Under Image matches for test lifecycle rules, review the impact of your lifecycle policy preview. If you are satisfied with the preview results, choose Apply as lifecycle policy to create a lifecycle policy with the specified rules.

View Results of Applying Policy

After you click Apply, the policy goes into effect. You should expect that after creating a lifecycle policy, the affected images are expired within 24 hours.

Do note that once a lifecycle policy deletes an image, the image cannot be recovered.

Tagging an existing ECR

Tagging is another important ECR feature that allows you to manage your repositories by assigning metadata to every repository in the form of a tag. A tag is a label that contains two types of information, a name and a value both of which you can define. Tags enable you to categorize your AWS resources in different ways, for example, by purpose, owner, or environment. This is useful when you have many resources of the same type , allowing you to quickly identify a specific resource based on the tags assigned.

Once applied to a repository, tags allows you to define ownership for billing purposes or just for reporting or for other purposes like lifecycle policies.
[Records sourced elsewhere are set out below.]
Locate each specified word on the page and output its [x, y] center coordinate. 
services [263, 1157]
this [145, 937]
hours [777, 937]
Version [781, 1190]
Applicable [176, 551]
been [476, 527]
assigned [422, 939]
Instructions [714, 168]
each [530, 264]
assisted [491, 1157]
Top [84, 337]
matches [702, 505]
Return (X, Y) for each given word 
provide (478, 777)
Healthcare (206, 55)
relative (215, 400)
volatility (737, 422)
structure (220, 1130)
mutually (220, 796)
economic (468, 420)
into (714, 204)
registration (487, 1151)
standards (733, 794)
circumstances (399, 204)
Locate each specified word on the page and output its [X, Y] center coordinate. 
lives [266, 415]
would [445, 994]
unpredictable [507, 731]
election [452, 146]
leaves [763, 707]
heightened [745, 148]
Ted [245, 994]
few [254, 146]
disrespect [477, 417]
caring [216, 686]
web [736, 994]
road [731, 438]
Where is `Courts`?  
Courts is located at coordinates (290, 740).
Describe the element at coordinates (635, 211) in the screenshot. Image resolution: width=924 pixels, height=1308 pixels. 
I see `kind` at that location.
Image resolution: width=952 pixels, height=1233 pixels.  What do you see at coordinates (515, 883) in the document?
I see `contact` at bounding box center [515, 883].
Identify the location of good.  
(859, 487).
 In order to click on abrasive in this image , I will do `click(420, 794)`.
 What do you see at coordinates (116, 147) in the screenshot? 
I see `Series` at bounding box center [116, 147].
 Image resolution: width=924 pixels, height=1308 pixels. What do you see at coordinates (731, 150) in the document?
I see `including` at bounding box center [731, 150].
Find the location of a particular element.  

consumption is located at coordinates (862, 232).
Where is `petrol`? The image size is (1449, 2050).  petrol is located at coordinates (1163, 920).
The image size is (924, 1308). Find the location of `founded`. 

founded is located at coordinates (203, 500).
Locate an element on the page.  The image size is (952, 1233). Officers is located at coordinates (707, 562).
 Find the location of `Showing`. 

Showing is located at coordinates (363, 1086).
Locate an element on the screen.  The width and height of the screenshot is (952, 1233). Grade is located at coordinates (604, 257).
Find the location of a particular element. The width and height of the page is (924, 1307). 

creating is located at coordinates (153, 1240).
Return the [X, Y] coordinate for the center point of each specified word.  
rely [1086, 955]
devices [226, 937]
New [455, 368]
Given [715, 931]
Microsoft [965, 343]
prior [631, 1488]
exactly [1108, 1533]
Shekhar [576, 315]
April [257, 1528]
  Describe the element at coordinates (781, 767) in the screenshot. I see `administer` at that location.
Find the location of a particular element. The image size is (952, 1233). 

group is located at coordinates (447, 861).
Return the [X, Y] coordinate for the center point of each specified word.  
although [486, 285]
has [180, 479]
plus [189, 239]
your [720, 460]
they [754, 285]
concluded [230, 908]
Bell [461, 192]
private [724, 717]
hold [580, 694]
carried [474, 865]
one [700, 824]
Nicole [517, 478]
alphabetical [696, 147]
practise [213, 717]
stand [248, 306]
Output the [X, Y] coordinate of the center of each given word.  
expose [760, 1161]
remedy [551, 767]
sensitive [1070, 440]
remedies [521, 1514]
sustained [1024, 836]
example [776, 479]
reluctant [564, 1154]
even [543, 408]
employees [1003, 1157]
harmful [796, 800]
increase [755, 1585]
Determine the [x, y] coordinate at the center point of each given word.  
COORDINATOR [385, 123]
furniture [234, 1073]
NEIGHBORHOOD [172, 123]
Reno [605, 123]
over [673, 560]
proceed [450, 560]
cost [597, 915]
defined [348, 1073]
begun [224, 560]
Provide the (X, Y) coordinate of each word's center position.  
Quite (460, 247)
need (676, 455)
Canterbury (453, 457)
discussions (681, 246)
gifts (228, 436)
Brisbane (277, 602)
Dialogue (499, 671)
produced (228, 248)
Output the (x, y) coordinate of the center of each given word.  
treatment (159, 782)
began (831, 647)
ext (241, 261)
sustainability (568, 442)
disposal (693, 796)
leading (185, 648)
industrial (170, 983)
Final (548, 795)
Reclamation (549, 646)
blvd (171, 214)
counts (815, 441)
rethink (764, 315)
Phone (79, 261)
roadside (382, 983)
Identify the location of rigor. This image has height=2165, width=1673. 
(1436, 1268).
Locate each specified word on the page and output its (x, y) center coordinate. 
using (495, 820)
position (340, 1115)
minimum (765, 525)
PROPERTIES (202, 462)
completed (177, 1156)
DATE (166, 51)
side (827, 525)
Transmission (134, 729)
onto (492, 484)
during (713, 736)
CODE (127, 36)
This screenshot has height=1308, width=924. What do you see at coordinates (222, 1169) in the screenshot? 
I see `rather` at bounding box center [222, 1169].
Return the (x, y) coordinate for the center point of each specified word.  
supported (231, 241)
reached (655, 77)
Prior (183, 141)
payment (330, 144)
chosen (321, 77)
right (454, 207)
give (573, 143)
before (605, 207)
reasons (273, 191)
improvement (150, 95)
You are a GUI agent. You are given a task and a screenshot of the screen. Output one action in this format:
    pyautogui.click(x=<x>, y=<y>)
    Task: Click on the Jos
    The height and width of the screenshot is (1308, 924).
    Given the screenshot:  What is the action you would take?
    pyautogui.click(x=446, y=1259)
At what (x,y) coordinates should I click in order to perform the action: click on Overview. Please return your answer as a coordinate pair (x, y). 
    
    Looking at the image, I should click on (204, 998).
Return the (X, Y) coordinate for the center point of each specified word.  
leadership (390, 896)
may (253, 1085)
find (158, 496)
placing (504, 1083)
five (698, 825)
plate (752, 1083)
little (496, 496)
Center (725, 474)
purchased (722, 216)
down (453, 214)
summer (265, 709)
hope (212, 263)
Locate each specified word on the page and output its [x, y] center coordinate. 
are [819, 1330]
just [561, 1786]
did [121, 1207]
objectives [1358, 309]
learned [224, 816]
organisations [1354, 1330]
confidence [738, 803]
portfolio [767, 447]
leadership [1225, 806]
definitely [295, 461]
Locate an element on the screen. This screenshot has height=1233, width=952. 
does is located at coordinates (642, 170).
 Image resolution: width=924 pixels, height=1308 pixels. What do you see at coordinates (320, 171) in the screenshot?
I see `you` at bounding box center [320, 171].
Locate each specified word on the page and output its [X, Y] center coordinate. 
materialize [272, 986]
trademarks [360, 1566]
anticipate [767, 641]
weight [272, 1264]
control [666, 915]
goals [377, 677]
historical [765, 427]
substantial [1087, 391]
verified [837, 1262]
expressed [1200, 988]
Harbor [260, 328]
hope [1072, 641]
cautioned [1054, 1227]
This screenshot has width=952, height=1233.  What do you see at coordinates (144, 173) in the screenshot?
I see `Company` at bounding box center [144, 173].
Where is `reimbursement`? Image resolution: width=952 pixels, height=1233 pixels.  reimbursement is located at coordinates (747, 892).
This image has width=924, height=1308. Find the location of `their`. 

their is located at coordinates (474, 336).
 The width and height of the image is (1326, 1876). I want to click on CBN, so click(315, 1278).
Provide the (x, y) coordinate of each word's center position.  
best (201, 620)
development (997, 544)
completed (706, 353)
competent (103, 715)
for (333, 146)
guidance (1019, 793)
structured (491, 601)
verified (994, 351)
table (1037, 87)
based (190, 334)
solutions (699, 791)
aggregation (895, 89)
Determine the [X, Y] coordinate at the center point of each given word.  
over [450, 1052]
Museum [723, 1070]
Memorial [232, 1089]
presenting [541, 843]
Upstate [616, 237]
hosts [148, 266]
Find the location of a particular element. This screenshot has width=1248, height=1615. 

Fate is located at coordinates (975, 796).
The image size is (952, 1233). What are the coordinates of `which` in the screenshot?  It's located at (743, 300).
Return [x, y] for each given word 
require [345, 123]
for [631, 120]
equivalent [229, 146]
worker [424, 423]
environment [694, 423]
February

Tag an existing Repository

We can use tag-resource sub-command to tag an repository:

aws ecr tag-resource --resource-arn arn:aws:ecr:ap-south-1:123412341234:repository/mgoyal-demo-dev --tags Key=stack,Value=dev

Specify Multiple Tags for existing Repo

We can also specify multiple tags like below:

aws ecr tag-resource --resource-arn arn:aws:ecr:ap-south-1:123412341234:repository/mgoyal-demo-dev --tags Key=environment,Value=demo Key=key2,Value=value2 Key=key3,Value=value3

List tags already allocated

We can list tags for an ECR as below:

aws ecr list-tags-for-resource --resource-arn arn:aws:ecr:ap-south-1:123412341234:repository/mgoyal-demo-dev

Remove tags from Repo

We can remove tag using untag-resource sub-command:

aws ecr untag-resource --resource-arn arn:aws:ecr:ap-south-1:123412341234:repository/mgoyal-demo-dev --tag-keys Key2

As you can see, we have discussed quite a few features for ECR. In the next few posts, we’ll discuss features such as sccurity, billing etc. and be more familiar with real-world considerations and implications.